Much of their brief courtship had been spent in such wordless companionship: the man smoking beside her, with, or without, a book, while she worked; and he never wearied of watching that abiding miracle, a picture springing to life under an artist's fingers.

"You're not likely to give up this sort of thing, I suppose?" he asked suddenly; and she turned upon him with blank astonishment in her eyes.

"Give it up? . . . You might as well ask if I shall ever give up seeing, or hearing, or feeling. It is a part of me. You don't want me to give it up, do you?"

"Far from it. I was merely thinking that it seems suicidal for an artist of your quality to bury herself alive in a little Frontier station, on the edge of a desert, more than a hundred miles from anywhere."

"Rubbish! It simply means a new range of subjects for my brush. Tell me a little about it, please. I like to try and picture things in advance; and I am lamentably ignorant about this remarkable Frontier Force, to which I now have the honour to belong. Are we all on the wrong side of the Indus, always?"

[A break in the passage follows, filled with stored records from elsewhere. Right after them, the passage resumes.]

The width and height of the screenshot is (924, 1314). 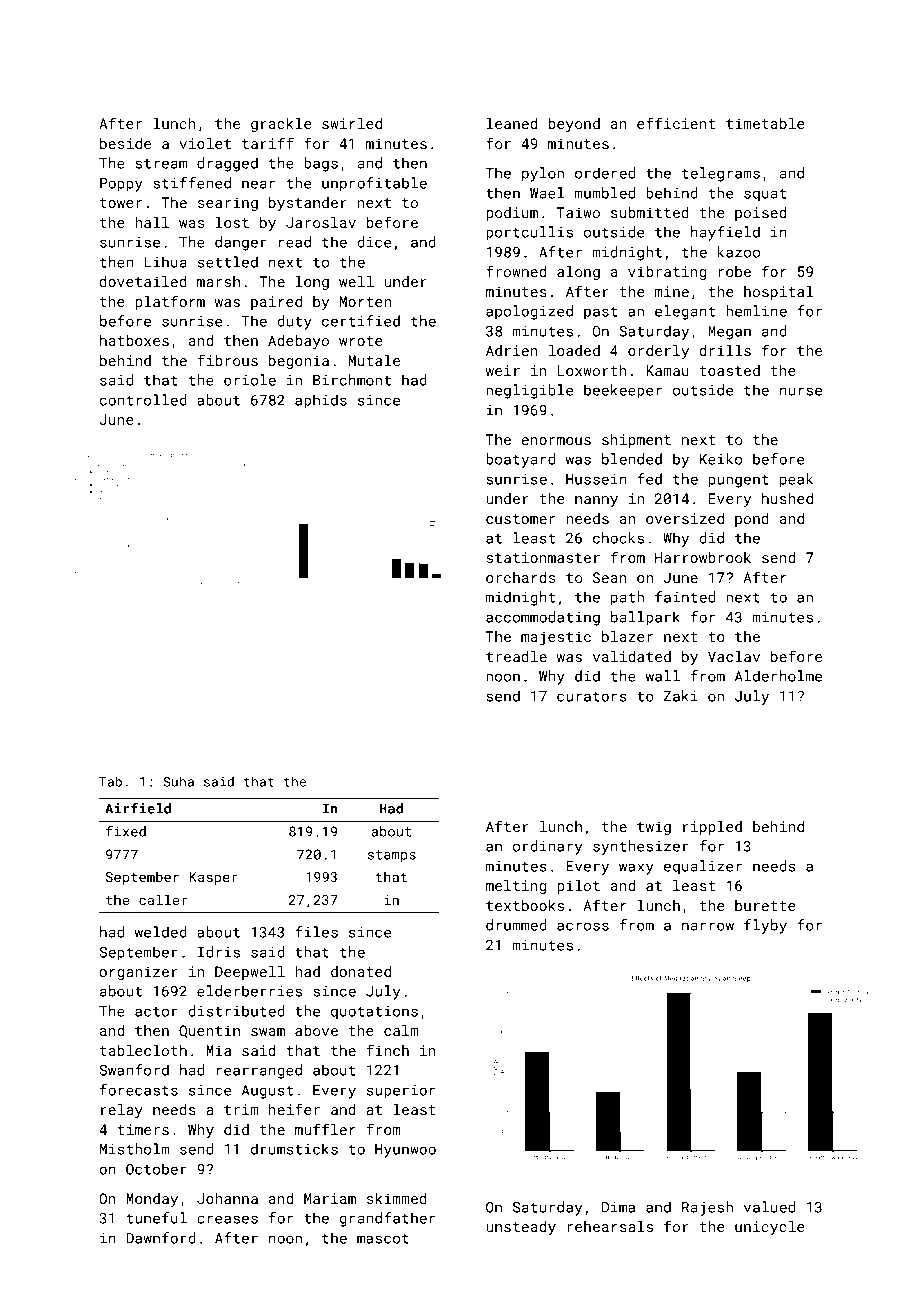 I want to click on majestic, so click(x=556, y=638).
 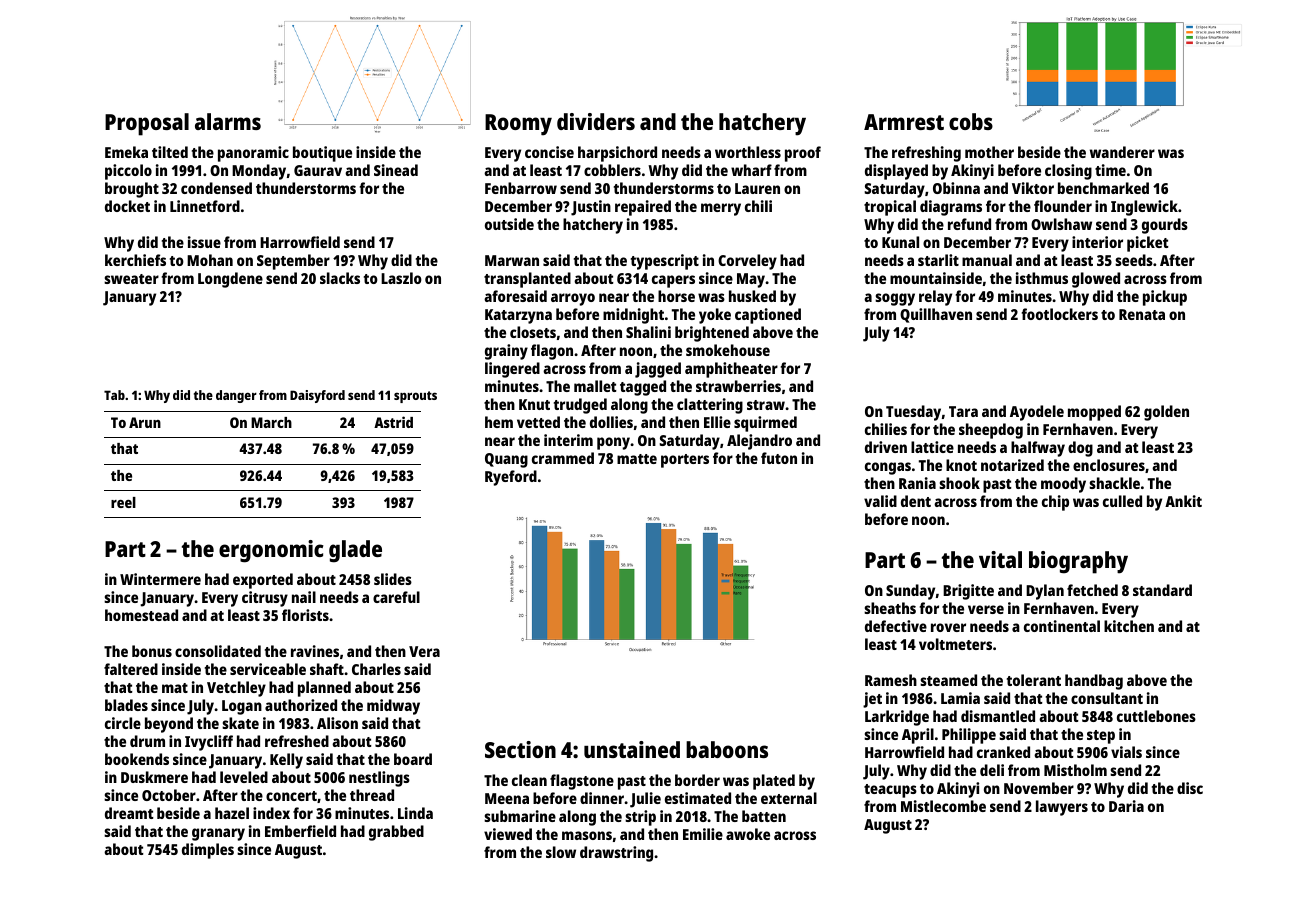 I want to click on dimples, so click(x=208, y=851).
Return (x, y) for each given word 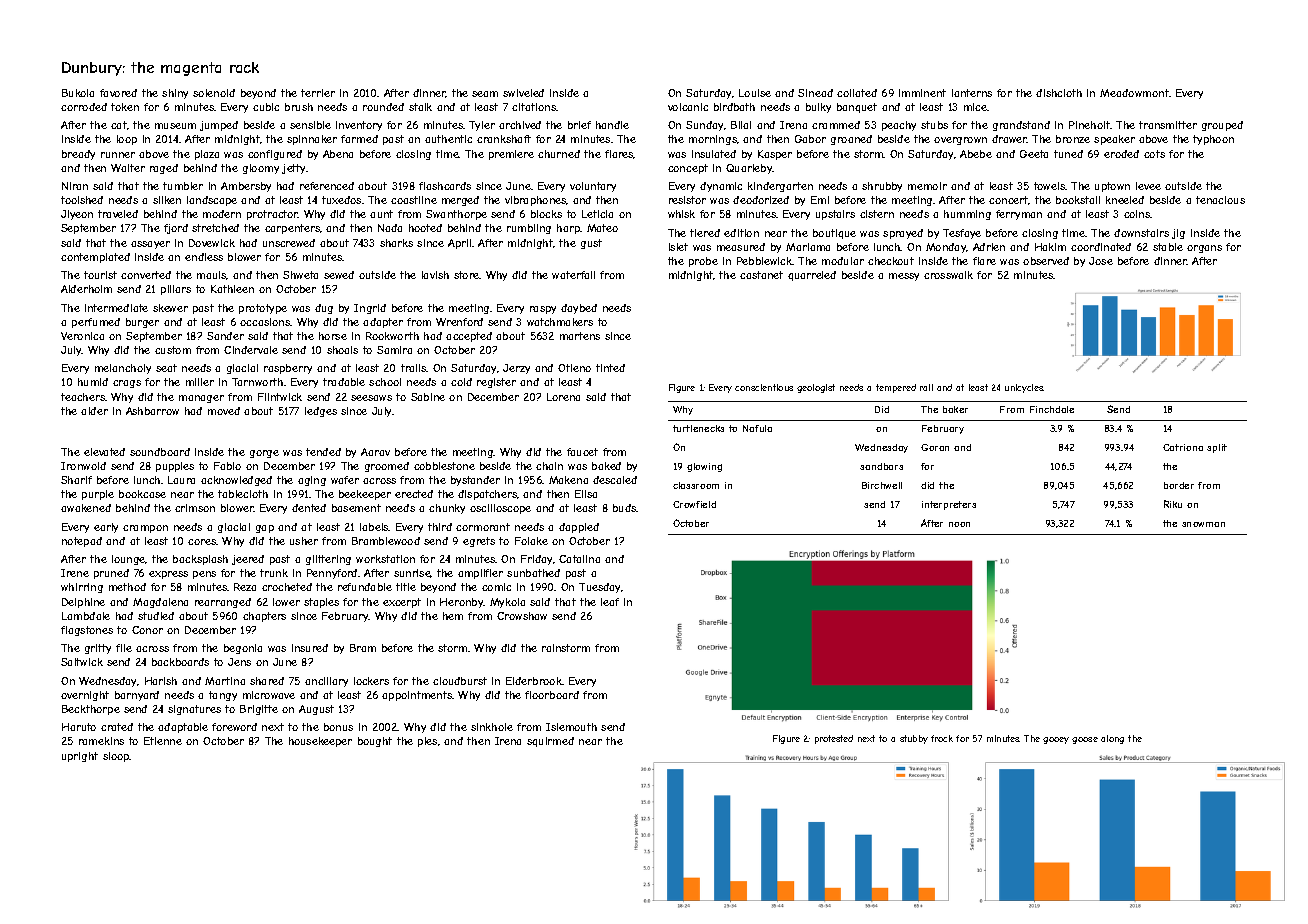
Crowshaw (522, 616)
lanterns (972, 93)
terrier (318, 93)
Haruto (79, 727)
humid (93, 382)
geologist (816, 388)
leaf (610, 602)
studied (156, 616)
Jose (1101, 261)
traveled (118, 214)
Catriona (1183, 447)
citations (534, 107)
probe (703, 262)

"Yes, for ever and ever; except when we get away on leave."

"And then we go camping and climbing in the far hills beyond Kashmir, don't we?"

"Yes, invariably! For the rest of the time we keep 'cave' along six hundred miles of heart-breaking Border country."

"In other words, you are watch-dogs guarding the gates of an Empire?"

"That sounds far more imposing; and it's no less true. We are also actively engaged in helping the Indian Government to cultivate friendly relations with the tribes at the point of the bayonet!"